======== Excerpted data

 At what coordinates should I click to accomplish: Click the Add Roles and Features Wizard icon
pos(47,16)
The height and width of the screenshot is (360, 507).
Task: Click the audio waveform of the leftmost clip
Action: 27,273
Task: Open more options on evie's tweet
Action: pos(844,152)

================

*Assigned task*
Write down all of the records again, word for word.

*Solved problem*
 At what coordinates should I click to accomplish: Click the Add Roles and Features Wizard icon
pos(47,16)
The height and width of the screenshot is (360, 507).
Task: Click the audio waveform of the leftmost clip
Action: 27,273
Task: Open more options on evie's tweet
Action: pos(844,152)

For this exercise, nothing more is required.